The last breath of summer sun stretched out long over the James river in Richmond Virginia, collecting in little pools that reflected a golden glint to the travelers on Manchester bridge above. It was the first day of October and the red bricked sidewalks of the old district drank in the day’s radiance until they were full and warm under foot. A light breeze tangled in the dresses of young ladies who had taken advantage of a late breaking Autumn to display a bare shoulder or a low cut back; their perfumed hair alight on the wind like a bough of scented flowers.
Growing season in the Old Belt Tobacco region this year was especially hot and dry. Light rains, earlier in the week, were a welcome blessing as farmers of the Old Belt gathered their second cut harvest.
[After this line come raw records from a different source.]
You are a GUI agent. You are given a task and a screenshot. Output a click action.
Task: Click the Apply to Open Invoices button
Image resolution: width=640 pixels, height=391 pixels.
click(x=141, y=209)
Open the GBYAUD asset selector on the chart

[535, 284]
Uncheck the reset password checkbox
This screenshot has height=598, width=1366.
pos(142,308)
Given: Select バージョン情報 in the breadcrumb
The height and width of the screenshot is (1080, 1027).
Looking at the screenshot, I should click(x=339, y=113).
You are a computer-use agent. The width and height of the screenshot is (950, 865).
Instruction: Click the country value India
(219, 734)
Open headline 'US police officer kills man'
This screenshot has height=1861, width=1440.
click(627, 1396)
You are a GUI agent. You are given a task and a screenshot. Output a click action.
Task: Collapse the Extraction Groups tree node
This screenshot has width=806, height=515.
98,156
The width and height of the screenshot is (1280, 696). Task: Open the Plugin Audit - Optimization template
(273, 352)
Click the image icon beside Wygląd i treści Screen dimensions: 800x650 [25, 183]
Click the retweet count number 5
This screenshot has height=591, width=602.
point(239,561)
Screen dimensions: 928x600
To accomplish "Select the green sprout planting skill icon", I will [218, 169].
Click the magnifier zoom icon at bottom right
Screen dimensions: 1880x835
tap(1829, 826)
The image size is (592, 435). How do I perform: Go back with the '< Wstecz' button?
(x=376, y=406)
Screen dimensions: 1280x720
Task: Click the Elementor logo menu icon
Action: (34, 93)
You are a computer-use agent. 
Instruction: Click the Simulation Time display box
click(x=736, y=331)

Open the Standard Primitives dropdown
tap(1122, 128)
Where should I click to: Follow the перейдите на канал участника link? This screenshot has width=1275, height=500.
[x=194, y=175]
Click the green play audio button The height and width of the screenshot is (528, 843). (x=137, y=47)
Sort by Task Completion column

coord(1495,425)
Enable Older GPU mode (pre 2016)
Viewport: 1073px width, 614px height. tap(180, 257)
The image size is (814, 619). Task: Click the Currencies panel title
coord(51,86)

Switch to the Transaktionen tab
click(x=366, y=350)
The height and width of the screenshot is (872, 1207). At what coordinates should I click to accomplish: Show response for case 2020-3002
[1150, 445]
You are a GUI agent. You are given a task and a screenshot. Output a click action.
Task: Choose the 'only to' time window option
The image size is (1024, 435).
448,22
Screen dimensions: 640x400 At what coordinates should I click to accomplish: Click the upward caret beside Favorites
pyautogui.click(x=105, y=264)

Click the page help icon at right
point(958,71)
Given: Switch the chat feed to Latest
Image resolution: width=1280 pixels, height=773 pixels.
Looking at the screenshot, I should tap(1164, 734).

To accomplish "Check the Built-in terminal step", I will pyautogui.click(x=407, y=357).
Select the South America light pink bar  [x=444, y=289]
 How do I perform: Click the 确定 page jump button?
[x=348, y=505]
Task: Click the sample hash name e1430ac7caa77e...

“The Lord blessed us with an excellent tobacco crop this year,” farmer Steven Bowen remarked to the Virginia Gazette last week, adding, “We had timely rains in the spring, and the rains we got the past couple of days really helped us. Now we’re in a race with time trying to beat the first frost.”
Back in Richmond, just north of the Bowen farm sat founding member and President Emeritus of the Conclave of Richmond Pipe Smokers (CORPS), Linwood Hines. Picking up a squat, rusticated bull dog, Hines blew a light burst of air through the mouth piece to prep for loading.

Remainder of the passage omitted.